| Source data |
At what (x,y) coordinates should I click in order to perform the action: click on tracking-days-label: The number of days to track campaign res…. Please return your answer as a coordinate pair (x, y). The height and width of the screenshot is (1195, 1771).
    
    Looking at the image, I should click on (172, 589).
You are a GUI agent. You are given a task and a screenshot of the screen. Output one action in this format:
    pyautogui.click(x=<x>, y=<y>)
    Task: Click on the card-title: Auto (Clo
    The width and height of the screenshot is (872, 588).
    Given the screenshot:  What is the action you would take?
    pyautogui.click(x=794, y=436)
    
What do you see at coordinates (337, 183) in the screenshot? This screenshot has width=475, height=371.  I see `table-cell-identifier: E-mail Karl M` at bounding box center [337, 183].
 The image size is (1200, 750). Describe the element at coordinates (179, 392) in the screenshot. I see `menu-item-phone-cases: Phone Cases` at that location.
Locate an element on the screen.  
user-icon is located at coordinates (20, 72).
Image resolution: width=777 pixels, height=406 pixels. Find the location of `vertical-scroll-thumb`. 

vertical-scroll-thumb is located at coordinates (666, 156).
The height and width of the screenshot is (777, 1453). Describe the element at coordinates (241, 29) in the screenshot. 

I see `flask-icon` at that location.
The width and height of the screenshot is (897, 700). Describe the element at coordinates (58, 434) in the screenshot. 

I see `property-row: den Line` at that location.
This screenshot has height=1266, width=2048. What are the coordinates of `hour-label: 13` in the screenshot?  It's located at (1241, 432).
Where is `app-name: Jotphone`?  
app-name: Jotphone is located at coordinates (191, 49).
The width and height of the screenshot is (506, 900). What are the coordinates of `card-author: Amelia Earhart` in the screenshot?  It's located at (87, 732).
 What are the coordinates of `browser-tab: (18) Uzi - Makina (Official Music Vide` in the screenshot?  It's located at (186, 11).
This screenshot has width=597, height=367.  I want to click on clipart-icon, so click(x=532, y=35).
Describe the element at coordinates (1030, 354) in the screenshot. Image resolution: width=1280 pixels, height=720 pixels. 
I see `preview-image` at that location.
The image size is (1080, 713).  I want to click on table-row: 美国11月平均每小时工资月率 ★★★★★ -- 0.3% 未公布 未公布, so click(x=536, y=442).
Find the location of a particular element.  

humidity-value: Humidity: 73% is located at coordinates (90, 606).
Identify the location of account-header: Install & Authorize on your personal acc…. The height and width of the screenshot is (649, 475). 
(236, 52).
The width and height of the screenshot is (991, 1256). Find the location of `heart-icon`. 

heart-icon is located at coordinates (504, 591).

| Task description |
Write out all of the data above, line by line and without a single change, from the first line through the last.

| Exercise output |
At what (x,y) coordinates should I click in order to perform the action: click on tracking-days-label: The number of days to track campaign res…. Please return your answer as a coordinate pair (x, y). The height and width of the screenshot is (1195, 1771).
    
    Looking at the image, I should click on (172, 589).
You are a GUI agent. You are given a task and a screenshot of the screen. Output one action in this format:
    pyautogui.click(x=<x>, y=<y>)
    Task: Click on the card-title: Auto (Clo
    The width and height of the screenshot is (872, 588).
    Given the screenshot:  What is the action you would take?
    pyautogui.click(x=794, y=436)
    
What do you see at coordinates (337, 183) in the screenshot? This screenshot has width=475, height=371.  I see `table-cell-identifier: E-mail Karl M` at bounding box center [337, 183].
 The image size is (1200, 750). Describe the element at coordinates (179, 392) in the screenshot. I see `menu-item-phone-cases: Phone Cases` at that location.
Locate an element on the screen.  
user-icon is located at coordinates (20, 72).
Image resolution: width=777 pixels, height=406 pixels. Find the location of `vertical-scroll-thumb`. 

vertical-scroll-thumb is located at coordinates (666, 156).
The height and width of the screenshot is (777, 1453). Describe the element at coordinates (241, 29) in the screenshot. 

I see `flask-icon` at that location.
The width and height of the screenshot is (897, 700). Describe the element at coordinates (58, 434) in the screenshot. 

I see `property-row: den Line` at that location.
This screenshot has height=1266, width=2048. What are the coordinates of `hour-label: 13` in the screenshot?  It's located at (1241, 432).
Where is `app-name: Jotphone`?  
app-name: Jotphone is located at coordinates (191, 49).
The width and height of the screenshot is (506, 900). What are the coordinates of `card-author: Amelia Earhart` in the screenshot?  It's located at (87, 732).
 What are the coordinates of `browser-tab: (18) Uzi - Makina (Official Music Vide` in the screenshot?  It's located at (186, 11).
This screenshot has width=597, height=367.  I want to click on clipart-icon, so click(x=532, y=35).
Describe the element at coordinates (1030, 354) in the screenshot. Image resolution: width=1280 pixels, height=720 pixels. 
I see `preview-image` at that location.
The image size is (1080, 713).  I want to click on table-row: 美国11月平均每小时工资月率 ★★★★★ -- 0.3% 未公布 未公布, so click(x=536, y=442).
Find the location of a particular element.  

humidity-value: Humidity: 73% is located at coordinates (90, 606).
Identify the location of account-header: Install & Authorize on your personal acc…. The height and width of the screenshot is (649, 475). 
(236, 52).
The width and height of the screenshot is (991, 1256). Find the location of `heart-icon`. 

heart-icon is located at coordinates (504, 591).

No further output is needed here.